Ensemble, avec l’écoute du juge-commissaire et du mandataire judiciaire, Isabelle Didier et Michel Birnbaum doivent se battre pour que les contrats de licence de droit américain puissent être préservés, le droit américain permettant la résiliation de ces contrats. Les salariés de 1633, réunis en collectif, se portent alors acquéreurs de certains titres, avec l'appui amical de Michel Birnbaum. Le tribunal de commerce leur en accorde le droit après qu’ils aient obtenu l’aide financière d’un actionnaire extérieur et majoritaire. Mais dès la troisième année, ils réalisent qu’il faut trouver de nouveaux axes de développement.
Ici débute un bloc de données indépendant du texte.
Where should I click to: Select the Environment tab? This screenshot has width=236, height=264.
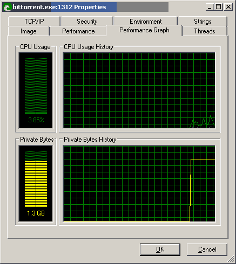point(145,22)
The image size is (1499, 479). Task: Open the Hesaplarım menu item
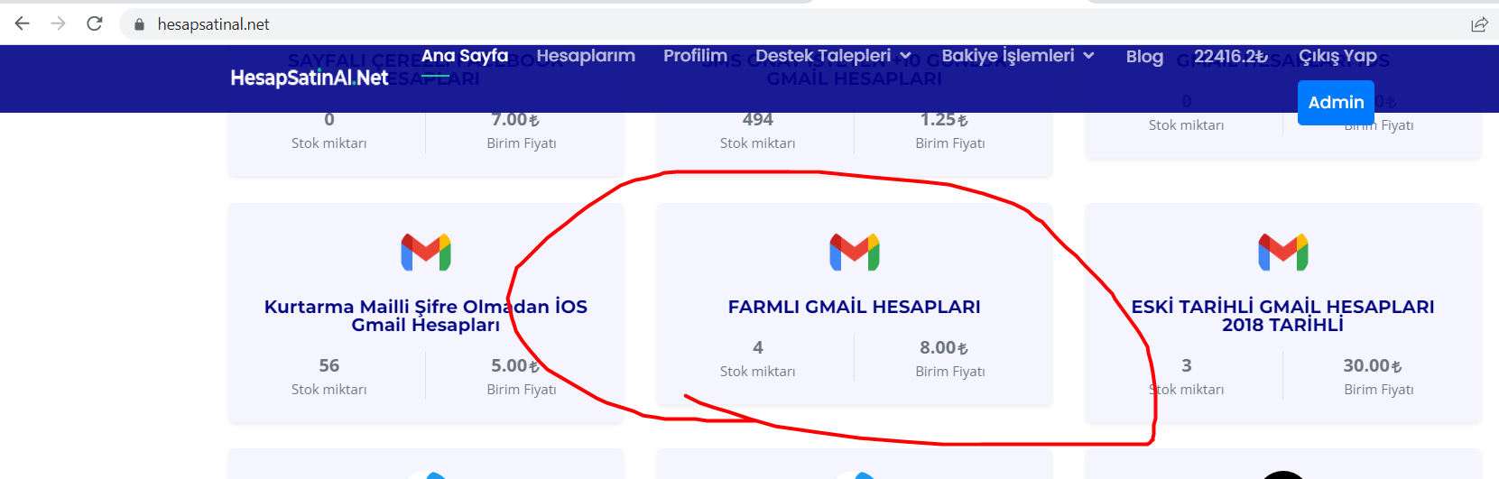586,56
Pour finalement arrêter à la quatrième année. 


“Les anciens salariés se sont battus courageusement pour préserver leur outil de travail”, analyse Isabelle Didier avec le recul. “Mais vous avez beau chercher des nouveaux revenus et réduire vos charges, vous n’allez jamais aussi vite que la fonte des budgets de publicité qui se sont détournés de la presse écrite, en ne conservant que certains supports très visibles et en écartant ceux plus marginaux, comme les titres de 1633. Les anciens salariés ont été pris dans le cercle vicieux de l’endettement. C’est évidemment très décevant pour ces salariés devenus entrepreneurs mais ils n’ont rien à se reprocher.”
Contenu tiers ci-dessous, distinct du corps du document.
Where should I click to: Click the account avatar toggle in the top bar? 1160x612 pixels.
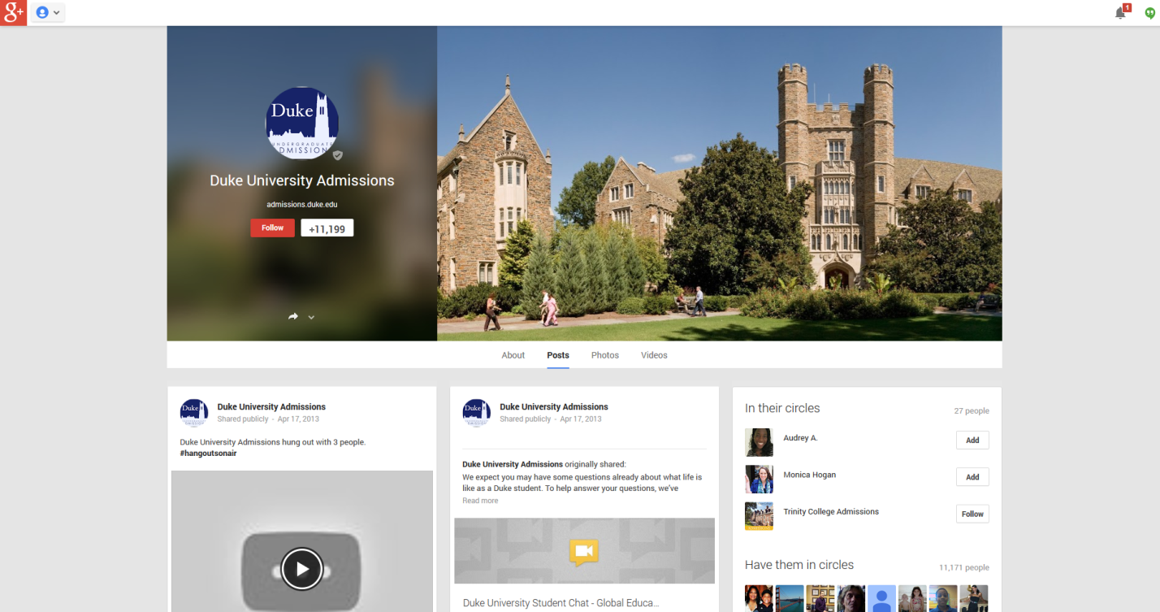(41, 12)
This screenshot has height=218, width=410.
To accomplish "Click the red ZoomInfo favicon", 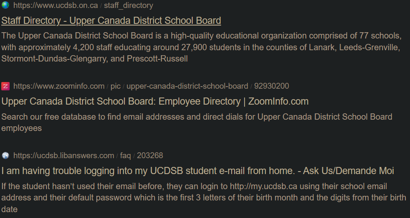I will pos(5,86).
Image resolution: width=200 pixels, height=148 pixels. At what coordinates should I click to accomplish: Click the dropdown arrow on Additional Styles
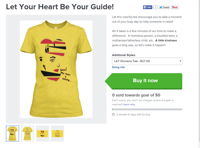[x=180, y=61]

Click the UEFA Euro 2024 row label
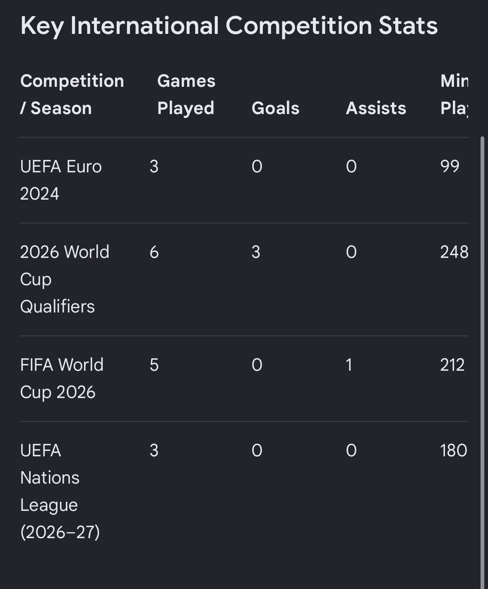tap(61, 180)
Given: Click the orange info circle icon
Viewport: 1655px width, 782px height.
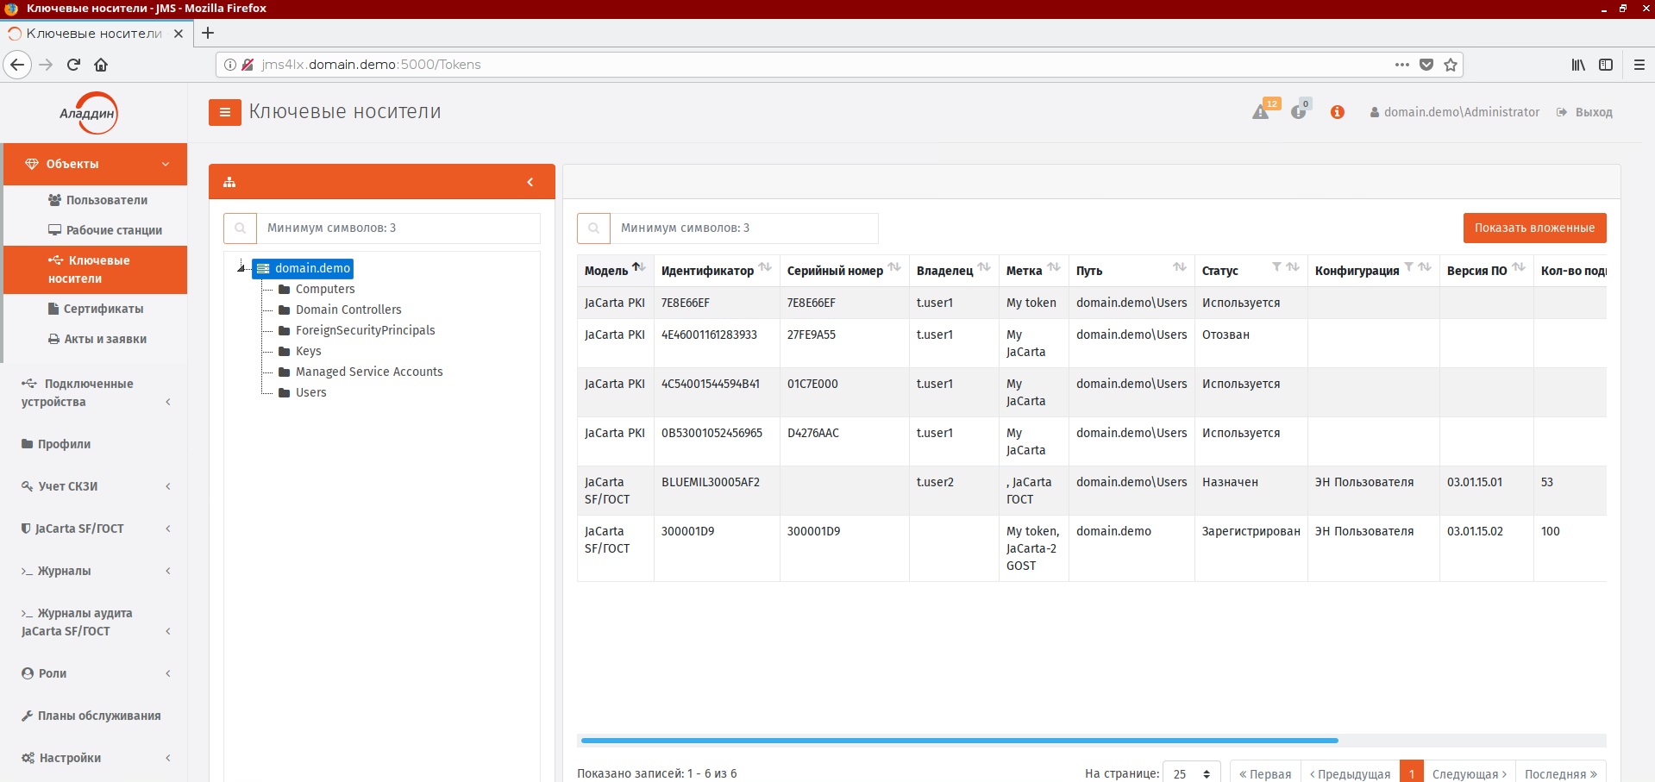Looking at the screenshot, I should coord(1337,112).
Seul Rolling Stone, repris par l’ancienne directrice numérique, Alma Rota, perdure. “Ce magazine bénéficie d’un lectorat extrêmement fidèle, qui s’apparente presque à un club, et il a pu mieux se reconvertir”, explique Isabelle Didier. “Mais est-ce que ce lectorat va se renouveler et rajeunir ? C’est tout l’enjeu des prochaines années pour le titre.” L’administratrice judiciaire s'estime enrichie par ce dossier du point de vue humain, “même si [leurs] efforts communs n’ont pas réussi à préserver autre chose que cette pépite.” 


Pour elle, “la personnalité magnétique, la très grande culture et l’histoire familiale romanesque de Michel Birnbaum, qui descend de membres fondateurs des partis communistes tchèque et roumain, ont également beaucoup compté dans la capacité à convaincre les éditeurs de préserver la licence de Rolling Stone au bénéfice d’Alma Rota . Elle est l’héritière de son aventure éditoriale et elle a réussi la conversion numérique.”
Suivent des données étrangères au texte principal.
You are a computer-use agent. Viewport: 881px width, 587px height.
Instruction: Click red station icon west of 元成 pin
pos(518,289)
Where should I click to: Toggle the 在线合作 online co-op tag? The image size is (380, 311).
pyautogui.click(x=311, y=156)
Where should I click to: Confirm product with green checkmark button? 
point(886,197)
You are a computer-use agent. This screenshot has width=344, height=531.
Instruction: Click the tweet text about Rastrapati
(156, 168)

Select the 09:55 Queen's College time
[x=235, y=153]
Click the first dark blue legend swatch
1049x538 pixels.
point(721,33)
Michel Birnbaum continue de conseiller la jeune femme mais garde le temps de profiter de sa famille, qui s’est récemment agrandie avec un filleul, Augustin, 5 ans et demi. “Le fils d’une vieille amie, qui avait besoin d’une figure paternelle : je suis comme un père de substitution qu’il n’a pas et il est le petit fils que je n’ai pas”, explique-t-il avant d'ajouter : “Finalement, la procédure de redressement judiciaire est la meilleure chose qui me soit arrivée. Je suis arrivé à un âge où rien ne vaut plus que le temps.”